Courage, bats-toi, t’auras une vie grandiose.

Cécile ne répondait jamais à cette phrase. Parfois, des mots lui brûlaient les lèvres, mais elle se retenait, comme à chaque fois. Elle mangeait de la soupe froide, assise sur la nappe de pique-nique, dans sa robe blanche, ses carnets de dessins oubliés.

Frieda était proche d’elle, et tressait des couronnes de fleurs sous le soleil d’été. L’après-midi n’était ni belle ni mauvaise et Frieda souriait ; elle souriait toujours. Les coquelicots poussaient à leur rythme aux quatre coins de la nappe ; Frieda avait fait attention à ne pas les écraser.

— Fini !

Toute fiérote, elle se releva, ses couronnes en main, et s’assit à ses côtés. Son odeur de patchouli lui explosa au nez. Ses cheveux longs, bruns et jamais coiffés dévalaient sur ses épaules pâles, légèrement rougies par le soleil. Ses multiples colliers à grosses perles multicolores menaçaient de se rompre d'avoir été trop porté.

— Tiens, sourit-elle en posant une de ses créations sur la tête de Cécile.

— Merci, marmonna-t-elle. Ta robe est terreuse.

— Ça partira au lavage.

Un rire ponctua sa phrase.

Courage, bats-toi, t’auras une vie grandiose.

Cécile en avait marre de ses bêtises. Cécile n’était pas courageuse, elle était pleutre, la première à se cacher à la vue d’une montagne trop haute, d’une vague trop grande, d’un soleil trop beau. Cécile était une lâche ; elle était de ces gens-là. Ces gens-là qui ne faisaient rien, paralysés par la peur, qui préféraient dormir plutôt que rêver. Cécile et ces gens-là se contentaient de la soupe habituelle, sans se poser plus de questions car “c'est déjà pas si mal non ?”, et puis parce que c’était pire ailleurs.

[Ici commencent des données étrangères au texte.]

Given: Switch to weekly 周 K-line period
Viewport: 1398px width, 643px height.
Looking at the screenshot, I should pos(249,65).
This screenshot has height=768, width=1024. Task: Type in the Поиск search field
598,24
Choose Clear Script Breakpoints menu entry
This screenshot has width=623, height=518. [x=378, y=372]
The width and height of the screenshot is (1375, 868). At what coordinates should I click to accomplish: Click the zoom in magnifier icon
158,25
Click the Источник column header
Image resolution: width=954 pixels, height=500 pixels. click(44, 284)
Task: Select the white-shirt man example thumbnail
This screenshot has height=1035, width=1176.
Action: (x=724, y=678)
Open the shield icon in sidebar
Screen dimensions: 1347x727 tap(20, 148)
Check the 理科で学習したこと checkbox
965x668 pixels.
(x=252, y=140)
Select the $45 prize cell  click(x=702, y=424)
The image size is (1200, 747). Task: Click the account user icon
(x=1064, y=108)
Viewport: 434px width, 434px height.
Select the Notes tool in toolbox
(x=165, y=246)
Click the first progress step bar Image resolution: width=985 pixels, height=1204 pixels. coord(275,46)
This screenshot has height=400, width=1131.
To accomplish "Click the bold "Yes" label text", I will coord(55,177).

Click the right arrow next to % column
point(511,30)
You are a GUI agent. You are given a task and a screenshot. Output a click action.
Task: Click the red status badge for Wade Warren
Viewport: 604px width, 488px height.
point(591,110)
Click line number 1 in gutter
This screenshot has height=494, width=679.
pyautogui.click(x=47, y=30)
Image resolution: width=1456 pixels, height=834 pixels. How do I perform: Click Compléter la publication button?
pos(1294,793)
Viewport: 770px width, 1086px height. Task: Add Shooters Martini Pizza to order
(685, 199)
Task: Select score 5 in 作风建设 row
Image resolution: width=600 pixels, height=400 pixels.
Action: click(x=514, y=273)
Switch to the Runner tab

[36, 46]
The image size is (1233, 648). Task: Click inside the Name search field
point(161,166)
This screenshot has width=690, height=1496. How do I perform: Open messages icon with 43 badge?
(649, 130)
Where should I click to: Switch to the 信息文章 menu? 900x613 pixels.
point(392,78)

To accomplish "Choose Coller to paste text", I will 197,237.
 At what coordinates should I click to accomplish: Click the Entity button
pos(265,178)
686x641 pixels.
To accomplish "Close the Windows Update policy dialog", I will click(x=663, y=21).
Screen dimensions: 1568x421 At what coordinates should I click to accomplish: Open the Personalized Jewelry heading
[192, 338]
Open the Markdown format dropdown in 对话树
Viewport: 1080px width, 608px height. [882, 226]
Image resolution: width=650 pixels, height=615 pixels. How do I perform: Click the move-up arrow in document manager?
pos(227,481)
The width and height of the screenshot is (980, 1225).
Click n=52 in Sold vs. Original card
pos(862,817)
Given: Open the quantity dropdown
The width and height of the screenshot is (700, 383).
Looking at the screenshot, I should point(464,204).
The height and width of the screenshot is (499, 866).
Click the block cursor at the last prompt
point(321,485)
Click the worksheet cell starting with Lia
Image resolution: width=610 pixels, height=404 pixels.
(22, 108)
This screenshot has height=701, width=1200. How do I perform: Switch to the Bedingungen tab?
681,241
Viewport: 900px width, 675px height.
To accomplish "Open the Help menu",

Et parce que c’était pire ailleurs, elle ne voyait pas pourquoi elle demanderait plus.

Elle tacha sa robe. Elle continua de bouffer la soupe froide avec le même entrain, pour une parfaite vie égale, où elle ne déborderait pas. Elle sera la fierté de ses parents, qui lui trouveront comme gendre un ami d’enfance, qu’elle épousera à la fin de ses études.

Elle sera satisfaite sans plus, une ligne à barrer dans le grand cahier des choses à faire. Elle aura ensuite un enfant ou deux, qu’elle nommera selon les désirs de monsieur, parce qu’elle n’était pas douée avec les prénoms. Enfin, ce sera ce qu’on lui dira. Ces enfants auront eux-mêmes des enfants dont elle s’occupera, car il faudra bien quelqu’un pour.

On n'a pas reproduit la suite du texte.